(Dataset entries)
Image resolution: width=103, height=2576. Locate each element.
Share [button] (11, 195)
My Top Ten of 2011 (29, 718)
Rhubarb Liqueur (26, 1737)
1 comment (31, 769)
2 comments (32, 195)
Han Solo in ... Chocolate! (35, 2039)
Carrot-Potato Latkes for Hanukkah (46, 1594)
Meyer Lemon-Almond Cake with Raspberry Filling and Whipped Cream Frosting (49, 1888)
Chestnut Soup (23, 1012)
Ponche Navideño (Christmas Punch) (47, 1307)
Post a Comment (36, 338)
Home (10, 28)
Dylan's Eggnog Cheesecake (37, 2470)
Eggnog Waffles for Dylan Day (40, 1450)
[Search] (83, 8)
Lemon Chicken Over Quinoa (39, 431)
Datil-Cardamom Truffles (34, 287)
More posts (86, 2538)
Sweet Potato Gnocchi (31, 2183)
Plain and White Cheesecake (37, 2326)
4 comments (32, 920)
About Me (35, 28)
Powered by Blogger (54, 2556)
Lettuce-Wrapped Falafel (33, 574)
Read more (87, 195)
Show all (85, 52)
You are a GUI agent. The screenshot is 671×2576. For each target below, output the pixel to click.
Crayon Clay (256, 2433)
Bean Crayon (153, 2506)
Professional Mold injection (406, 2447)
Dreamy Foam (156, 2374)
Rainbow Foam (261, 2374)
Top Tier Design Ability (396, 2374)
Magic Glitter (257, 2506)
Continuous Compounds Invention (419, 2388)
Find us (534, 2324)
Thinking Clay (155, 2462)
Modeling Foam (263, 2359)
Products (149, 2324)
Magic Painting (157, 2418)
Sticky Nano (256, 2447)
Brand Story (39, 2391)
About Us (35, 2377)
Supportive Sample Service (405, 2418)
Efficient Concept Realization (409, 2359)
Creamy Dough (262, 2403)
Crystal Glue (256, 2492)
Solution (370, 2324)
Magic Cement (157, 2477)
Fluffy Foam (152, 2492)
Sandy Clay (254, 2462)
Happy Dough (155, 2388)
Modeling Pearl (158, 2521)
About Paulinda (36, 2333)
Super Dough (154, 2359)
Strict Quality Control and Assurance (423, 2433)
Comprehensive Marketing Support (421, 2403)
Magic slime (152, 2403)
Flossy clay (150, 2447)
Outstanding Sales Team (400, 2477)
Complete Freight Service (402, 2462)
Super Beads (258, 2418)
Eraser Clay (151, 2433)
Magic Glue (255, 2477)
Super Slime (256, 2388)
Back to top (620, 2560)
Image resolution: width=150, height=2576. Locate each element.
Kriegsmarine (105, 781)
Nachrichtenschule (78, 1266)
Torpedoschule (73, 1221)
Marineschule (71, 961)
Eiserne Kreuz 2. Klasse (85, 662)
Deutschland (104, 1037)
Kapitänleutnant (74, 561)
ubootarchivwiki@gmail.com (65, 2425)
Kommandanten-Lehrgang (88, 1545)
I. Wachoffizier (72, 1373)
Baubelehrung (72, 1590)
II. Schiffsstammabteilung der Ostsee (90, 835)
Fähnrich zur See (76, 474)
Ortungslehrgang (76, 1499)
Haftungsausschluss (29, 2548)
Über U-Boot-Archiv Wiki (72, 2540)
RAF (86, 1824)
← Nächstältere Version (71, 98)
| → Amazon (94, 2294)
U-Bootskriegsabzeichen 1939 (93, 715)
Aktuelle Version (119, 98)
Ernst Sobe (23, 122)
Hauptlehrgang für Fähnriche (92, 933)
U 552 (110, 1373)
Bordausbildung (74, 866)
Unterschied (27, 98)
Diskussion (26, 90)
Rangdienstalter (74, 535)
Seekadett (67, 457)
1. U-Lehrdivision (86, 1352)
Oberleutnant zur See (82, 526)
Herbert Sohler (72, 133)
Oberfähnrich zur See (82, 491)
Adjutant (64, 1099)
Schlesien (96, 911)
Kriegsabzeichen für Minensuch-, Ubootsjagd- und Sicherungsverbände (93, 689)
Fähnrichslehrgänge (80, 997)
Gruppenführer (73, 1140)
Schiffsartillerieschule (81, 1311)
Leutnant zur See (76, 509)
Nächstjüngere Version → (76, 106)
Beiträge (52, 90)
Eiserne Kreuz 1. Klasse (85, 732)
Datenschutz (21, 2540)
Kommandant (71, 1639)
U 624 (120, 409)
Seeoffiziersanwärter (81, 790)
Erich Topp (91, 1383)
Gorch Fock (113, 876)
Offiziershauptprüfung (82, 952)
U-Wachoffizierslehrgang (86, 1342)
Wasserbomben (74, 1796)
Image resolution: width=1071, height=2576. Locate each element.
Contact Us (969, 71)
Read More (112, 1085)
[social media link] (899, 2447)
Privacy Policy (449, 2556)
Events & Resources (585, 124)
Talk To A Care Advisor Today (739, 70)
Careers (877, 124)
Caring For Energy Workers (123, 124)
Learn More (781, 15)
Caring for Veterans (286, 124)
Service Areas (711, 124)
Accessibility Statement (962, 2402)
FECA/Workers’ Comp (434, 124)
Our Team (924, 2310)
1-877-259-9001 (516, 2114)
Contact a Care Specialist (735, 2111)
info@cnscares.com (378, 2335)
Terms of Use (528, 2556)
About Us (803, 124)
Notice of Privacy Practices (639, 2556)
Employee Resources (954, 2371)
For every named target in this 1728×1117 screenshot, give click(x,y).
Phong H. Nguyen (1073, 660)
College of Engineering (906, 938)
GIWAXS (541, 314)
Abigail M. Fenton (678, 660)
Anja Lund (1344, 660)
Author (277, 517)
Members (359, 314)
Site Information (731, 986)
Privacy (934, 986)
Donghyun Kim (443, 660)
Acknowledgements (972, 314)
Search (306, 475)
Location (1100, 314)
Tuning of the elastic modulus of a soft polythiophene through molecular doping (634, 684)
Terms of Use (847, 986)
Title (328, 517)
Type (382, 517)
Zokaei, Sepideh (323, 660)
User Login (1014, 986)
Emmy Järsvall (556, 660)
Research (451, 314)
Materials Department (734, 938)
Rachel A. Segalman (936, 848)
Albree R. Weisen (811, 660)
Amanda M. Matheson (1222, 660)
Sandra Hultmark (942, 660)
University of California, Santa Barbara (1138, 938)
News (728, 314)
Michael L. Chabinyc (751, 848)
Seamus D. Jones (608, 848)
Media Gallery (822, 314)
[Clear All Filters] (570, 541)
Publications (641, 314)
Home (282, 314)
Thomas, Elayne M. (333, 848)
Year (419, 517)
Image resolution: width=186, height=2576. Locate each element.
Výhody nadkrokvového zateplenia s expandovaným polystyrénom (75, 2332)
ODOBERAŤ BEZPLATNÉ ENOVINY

*What to do*.
Each line of the records above, from the first through the one containing "Modeling Pearl (158, 2521)", is to be retyped exactly; no other line belongs.

*Reply*.
Image resolution: width=103, height=2576. Locate each element.
Share [button] (11, 195)
My Top Ten of 2011 (29, 718)
Rhubarb Liqueur (26, 1737)
1 comment (31, 769)
2 comments (32, 195)
Han Solo in ... Chocolate! (35, 2039)
Carrot-Potato Latkes for Hanukkah (46, 1594)
Meyer Lemon-Almond Cake with Raspberry Filling and Whipped Cream Frosting (49, 1888)
Chestnut Soup (23, 1012)
Ponche Navideño (Christmas Punch) (47, 1307)
Post a Comment (36, 338)
Home (10, 28)
Dylan's Eggnog Cheesecake (37, 2470)
Eggnog Waffles for Dylan Day (40, 1450)
[Search] (83, 8)
Lemon Chicken Over Quinoa (39, 431)
Datil-Cardamom Truffles (34, 287)
More posts (86, 2538)
Sweet Potato Gnocchi (31, 2183)
Plain and White Cheesecake (37, 2326)
4 comments (32, 920)
About Me (35, 28)
Powered by Blogger (54, 2556)
Lettuce-Wrapped Falafel (33, 574)
Read more (87, 195)
Show all (85, 52)
You are a GUI agent. The screenshot is 671×2576. For each target below, output the pixel to click.
Crayon Clay (256, 2433)
Bean Crayon (153, 2506)
Professional Mold injection (406, 2447)
Dreamy Foam (156, 2374)
Rainbow Foam (261, 2374)
Top Tier Design Ability (396, 2374)
Magic Glitter (257, 2506)
Continuous Compounds Invention (419, 2388)
Find us (534, 2324)
Thinking Clay (155, 2462)
Modeling Foam (263, 2359)
Products (149, 2324)
Magic Painting (157, 2418)
Sticky Nano (256, 2447)
Brand Story (39, 2391)
About Us (35, 2377)
Supportive Sample Service (405, 2418)
Efficient Concept Realization (409, 2359)
Creamy Dough (262, 2403)
Crystal Glue (256, 2492)
Solution (370, 2324)
Magic Cement (157, 2477)
Fluffy Foam (152, 2492)
Sandy Clay (254, 2462)
Happy Dough (155, 2388)
Modeling Pearl (158, 2521)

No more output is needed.